Ties between designer and user aren’t the only relationships to consider. It’s possible — likely, even — that your work facilitates relationships between other people. If we want to design against the backdrop of care ethics, we have to understand those relationships.

An example: if you host a design conference, you are facilitating relationships between the conference’s attendees, speakers, vendors, and staff. To fulfill your obligation to care for those people — and to increase the likelihood they’ll care for each other — you need a code of conduct.

Ashe Dryden, a diversity advocate whose work has been featured in The New York Times, Scientific American, Wired, and on NPR, makes the case for a code of conduct:

The people most affected by harassing or assaulting behavior tend to be in the minority and are less likely to be visible. As high-profile members of our communities, setting the tone for the event up front is important. Having visible people of authority advocate for a safe space for them goes a long way.12

If you’re writing your own code of conduct, a great place to start is this template for conference organizers, originally written by the organizers of JSConf.

Communities aren’t always bound by a physical space, a limited time, or a single topic. Online, communities can spread out in every direction, connecting people across physical and socioeconomic chasms. The designers of community platforms must scale their efforts to match the growth of their user base.

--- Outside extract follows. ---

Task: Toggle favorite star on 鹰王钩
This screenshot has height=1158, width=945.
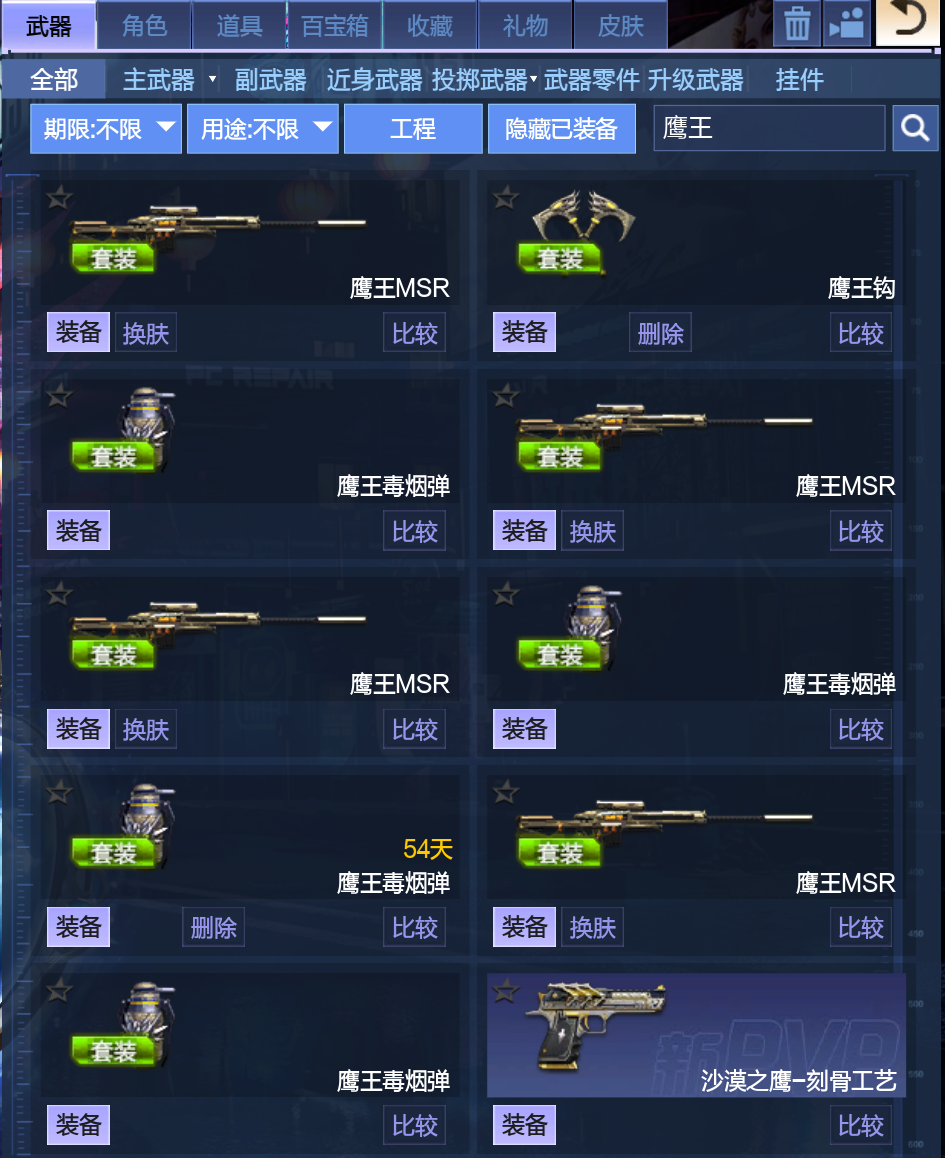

This code of conduct template for online communities was written by Coraline Ada Ehmke; use it to create more ethical relationships between members of your community.

Criticism of care ethics

As a modern ethical framework, commentary on care ethics reflects the multitude of perspectives in modern philosophy. Some critics — like Vanessa Siddle Walker and John Snarey — ask about intersectionality: how much of care ethics is reflected in the identities of white women like Gilligan and Noddings? How does care ethics work for people of different ages, races, genders, sexual orientations, disabilities, or classes?13

Care ethics also stops short of identifying specific actions that an ethical person should perform. Nel Noddings identifies an obligation to care for others — how similar is this to the obligations that Kant and other deontologists talked about? And if care ethics has no litmus test for ethical behavior, how is it that different from Aristotle’s virtue ethics?

You can see how theories of ethics can blend seamlessly into one another. It’s hard to see where one ends and the other begins.

Conclusion

Until recently, the history of philosophy has been written almost entirely by men. To move forward, we have to face a hard reality: we missed something. The threads of bias have already been sewn into the fabric of academic philosophy.

Care ethics is one attempt to untangle the gendered past of moral philosophy. It puts relationships at the center of ethics: whether or not you are acting ethically depends entirely on whether or not you’ve upheld your duty to care for others.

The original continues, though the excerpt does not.